Your response should contain every record below, copied exactly.

* [SOURCE DATA]

Segment Open

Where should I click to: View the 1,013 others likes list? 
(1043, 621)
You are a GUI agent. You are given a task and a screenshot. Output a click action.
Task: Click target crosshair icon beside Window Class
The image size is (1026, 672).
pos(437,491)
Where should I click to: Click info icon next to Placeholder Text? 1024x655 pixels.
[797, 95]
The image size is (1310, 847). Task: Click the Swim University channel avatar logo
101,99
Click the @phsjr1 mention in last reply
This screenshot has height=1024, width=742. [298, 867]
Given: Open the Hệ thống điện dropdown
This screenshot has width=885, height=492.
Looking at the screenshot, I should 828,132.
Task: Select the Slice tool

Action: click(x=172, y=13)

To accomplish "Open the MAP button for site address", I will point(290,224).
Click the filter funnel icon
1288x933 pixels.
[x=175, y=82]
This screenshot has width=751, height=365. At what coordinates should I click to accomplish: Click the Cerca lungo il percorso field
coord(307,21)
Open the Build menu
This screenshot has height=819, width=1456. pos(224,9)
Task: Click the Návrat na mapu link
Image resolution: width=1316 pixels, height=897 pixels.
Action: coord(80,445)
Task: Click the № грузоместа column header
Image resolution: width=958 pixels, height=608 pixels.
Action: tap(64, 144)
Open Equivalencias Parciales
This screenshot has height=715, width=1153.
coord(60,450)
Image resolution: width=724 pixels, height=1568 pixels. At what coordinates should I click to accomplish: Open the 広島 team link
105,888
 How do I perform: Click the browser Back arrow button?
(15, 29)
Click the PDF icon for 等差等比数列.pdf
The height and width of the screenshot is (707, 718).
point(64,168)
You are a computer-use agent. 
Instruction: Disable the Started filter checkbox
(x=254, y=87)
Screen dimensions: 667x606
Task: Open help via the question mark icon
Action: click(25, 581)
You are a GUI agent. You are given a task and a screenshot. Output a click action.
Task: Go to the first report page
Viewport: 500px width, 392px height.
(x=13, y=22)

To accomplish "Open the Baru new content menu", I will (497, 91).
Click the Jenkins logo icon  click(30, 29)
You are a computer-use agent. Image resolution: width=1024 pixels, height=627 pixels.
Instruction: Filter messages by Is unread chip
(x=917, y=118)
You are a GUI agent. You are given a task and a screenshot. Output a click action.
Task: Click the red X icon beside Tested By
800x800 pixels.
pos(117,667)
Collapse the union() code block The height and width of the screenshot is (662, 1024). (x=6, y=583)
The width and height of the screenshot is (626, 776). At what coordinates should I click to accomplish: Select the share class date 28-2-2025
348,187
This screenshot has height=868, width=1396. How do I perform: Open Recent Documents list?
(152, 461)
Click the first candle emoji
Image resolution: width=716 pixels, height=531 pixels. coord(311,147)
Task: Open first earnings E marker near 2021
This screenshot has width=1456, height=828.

Segment Closed

* [EXERCISE RESPONSE]
Where should I click to: View the 1,013 others likes list? 
(1043, 621)
You are a GUI agent. You are given a task and a screenshot. Output a click action.
Task: Click target crosshair icon beside Window Class
The image size is (1026, 672).
pos(437,491)
Where should I click to: Click info icon next to Placeholder Text? 1024x655 pixels.
[797, 95]
The image size is (1310, 847). Task: Click the Swim University channel avatar logo
101,99
Click the @phsjr1 mention in last reply
This screenshot has height=1024, width=742. [298, 867]
Given: Open the Hệ thống điện dropdown
This screenshot has width=885, height=492.
Looking at the screenshot, I should 828,132.
Task: Select the Slice tool

Action: click(x=172, y=13)

To accomplish "Open the MAP button for site address", I will point(290,224).
Click the filter funnel icon
1288x933 pixels.
[x=175, y=82]
This screenshot has width=751, height=365. At what coordinates should I click to accomplish: Click the Cerca lungo il percorso field
coord(307,21)
Open the Build menu
This screenshot has height=819, width=1456. pos(224,9)
Task: Click the Návrat na mapu link
Image resolution: width=1316 pixels, height=897 pixels.
Action: coord(80,445)
Task: Click the № грузоместа column header
Image resolution: width=958 pixels, height=608 pixels.
Action: tap(64, 144)
Open Equivalencias Parciales
This screenshot has height=715, width=1153.
coord(60,450)
Image resolution: width=724 pixels, height=1568 pixels. At what coordinates should I click to accomplish: Open the 広島 team link
105,888
 How do I perform: Click the browser Back arrow button?
(15, 29)
Click the PDF icon for 等差等比数列.pdf
The height and width of the screenshot is (707, 718).
point(64,168)
You are a computer-use agent. 
Instruction: Disable the Started filter checkbox
(x=254, y=87)
Screen dimensions: 667x606
Task: Open help via the question mark icon
Action: click(25, 581)
You are a GUI agent. You are given a task and a screenshot. Output a click action.
Task: Go to the first report page
Viewport: 500px width, 392px height.
(x=13, y=22)

To accomplish "Open the Baru new content menu", I will (497, 91).
Click the Jenkins logo icon  click(30, 29)
You are a computer-use agent. Image resolution: width=1024 pixels, height=627 pixels.
Instruction: Filter messages by Is unread chip
(x=917, y=118)
You are a GUI agent. You are given a task and a screenshot. Output a click action.
Task: Click the red X icon beside Tested By
800x800 pixels.
pos(117,667)
Collapse the union() code block The height and width of the screenshot is (662, 1024). (x=6, y=583)
The width and height of the screenshot is (626, 776). At what coordinates should I click to accomplish: Select the share class date 28-2-2025
348,187
This screenshot has height=868, width=1396. How do I perform: Open Recent Documents list?
(152, 461)
Click the first candle emoji
Image resolution: width=716 pixels, height=531 pixels. coord(311,147)
Task: Open first earnings E marker near 2021
This screenshot has width=1456, height=828.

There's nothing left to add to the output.